Document:
= = = =

Depuis votre arrivée à la tête de la HACA, vous avez pris un certain nombre de décisions, dont l'attribution d'une fréquence à la radio commerciale IVOIRE FM et l'autorisation aux radios confessionnelles de faire de la publicité. Et pourtant, depuis plusieurs années ces dossiers traînaient sur la table de l'ex-CNCA. Alors, M. Le Président, quelles sont les raisons qui ont motivé toutes ces décisions ?
Petite rectification : pour le moment, aucune autorisation de radio commerciale n'a été donnée. Encore que rien ne l'interdise. Vous faites allusion au cas d'IVOIRE FM. Leur stratégie très offensive et une expérience certaine dans le milieu semblent inquiéter des concurrents. J'ai même eu des appels depuis l'étranger. Mais sachez que ces gens attendaient leur autorisation depuis quatre ans, d'après les lettres que j'ai vues. Selon eux, cela durait même depuis sept ans. L'anomalie n'est donc pas qu'ils obtiennent leur fréquence après une si longue attente. D'autant plus que j'ai demandé à mes collaborateurs de regarder dans le détail ce dossier. Tant qu'ils respectent les cahiers de charges, moi je leur souhaite bonne chance. J'espère vraiment qu'ils vont réussir et susciter d'autres vocations. Quant à la publicité sur les radios confessionnelles, nous avons largement motivé cette décision. Leur apport, la nécessité pour elles de garder une certaine indépendance, leur respect des règles établies. Leurs taux d'écoute élevés. Leur contribution à la réconciliation etc. Je préfère largement cela à des formes de financement de radios confessionnelles invisibles et sans aucune traçabilité. Vous n'imaginez pas à quel point il est sain pour un Etat laïc de savoir comment sont financés ses médias confessionnels.

= = = =

Données de position des mots et des éléments

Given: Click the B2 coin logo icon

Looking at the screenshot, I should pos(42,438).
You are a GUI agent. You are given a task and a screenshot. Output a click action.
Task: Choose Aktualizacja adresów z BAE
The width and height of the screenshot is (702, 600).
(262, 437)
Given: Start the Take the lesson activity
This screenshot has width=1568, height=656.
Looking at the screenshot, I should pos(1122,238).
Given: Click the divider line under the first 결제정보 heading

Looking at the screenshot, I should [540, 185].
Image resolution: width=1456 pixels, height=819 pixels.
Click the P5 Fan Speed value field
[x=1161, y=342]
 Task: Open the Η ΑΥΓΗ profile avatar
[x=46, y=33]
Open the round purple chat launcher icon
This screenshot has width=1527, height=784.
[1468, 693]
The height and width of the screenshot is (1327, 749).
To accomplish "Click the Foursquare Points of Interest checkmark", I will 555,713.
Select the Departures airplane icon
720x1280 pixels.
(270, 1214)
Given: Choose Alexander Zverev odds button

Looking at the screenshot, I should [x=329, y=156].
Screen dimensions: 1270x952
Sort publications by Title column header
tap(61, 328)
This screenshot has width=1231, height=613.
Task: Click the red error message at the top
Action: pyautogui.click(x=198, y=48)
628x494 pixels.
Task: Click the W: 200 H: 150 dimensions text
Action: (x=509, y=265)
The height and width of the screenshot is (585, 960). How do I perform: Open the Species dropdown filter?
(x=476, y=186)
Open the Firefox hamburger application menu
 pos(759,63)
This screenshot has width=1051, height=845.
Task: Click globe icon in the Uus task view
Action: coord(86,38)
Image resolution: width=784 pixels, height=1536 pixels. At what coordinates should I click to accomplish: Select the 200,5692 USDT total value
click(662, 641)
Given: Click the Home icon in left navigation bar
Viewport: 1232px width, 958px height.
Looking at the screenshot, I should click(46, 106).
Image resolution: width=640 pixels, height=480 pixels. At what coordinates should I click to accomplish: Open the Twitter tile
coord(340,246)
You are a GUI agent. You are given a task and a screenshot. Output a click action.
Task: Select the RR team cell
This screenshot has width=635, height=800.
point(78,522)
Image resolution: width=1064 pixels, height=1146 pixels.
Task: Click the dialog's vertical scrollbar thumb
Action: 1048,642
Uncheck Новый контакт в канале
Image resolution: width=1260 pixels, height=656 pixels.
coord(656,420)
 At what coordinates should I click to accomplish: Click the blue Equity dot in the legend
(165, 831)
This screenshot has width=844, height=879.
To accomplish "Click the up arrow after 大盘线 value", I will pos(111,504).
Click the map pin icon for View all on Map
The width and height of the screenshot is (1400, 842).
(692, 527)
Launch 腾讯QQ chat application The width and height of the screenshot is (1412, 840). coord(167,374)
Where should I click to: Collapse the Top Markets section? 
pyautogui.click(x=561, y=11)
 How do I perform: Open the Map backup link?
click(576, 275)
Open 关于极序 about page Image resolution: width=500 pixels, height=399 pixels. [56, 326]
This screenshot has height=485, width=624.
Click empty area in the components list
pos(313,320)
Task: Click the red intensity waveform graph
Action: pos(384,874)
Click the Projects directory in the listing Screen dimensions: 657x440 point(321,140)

= = = =

Tâches à réaliser:
• a. D'après les lettres que le président dit avoir vues dans le document, depuis combien de temps les responsables d'IVOIRE FM attendaient-ils leur autorisation ?
• b. Reproduisez à l'identique les lignes des données, de la ligne contenant « How do I perform: Open the Map backup link? » jusqu'à la fin des données.

Réponses finales:
• a. Depuis quatre ans.

• b.
 How do I perform: Open the Map backup link?
click(576, 275)
Open 关于极序 about page Image resolution: width=500 pixels, height=399 pixels. [56, 326]
This screenshot has height=485, width=624.
Click empty area in the components list
pos(313,320)
Task: Click the red intensity waveform graph
Action: pos(384,874)
Click the Projects directory in the listing Screen dimensions: 657x440 point(321,140)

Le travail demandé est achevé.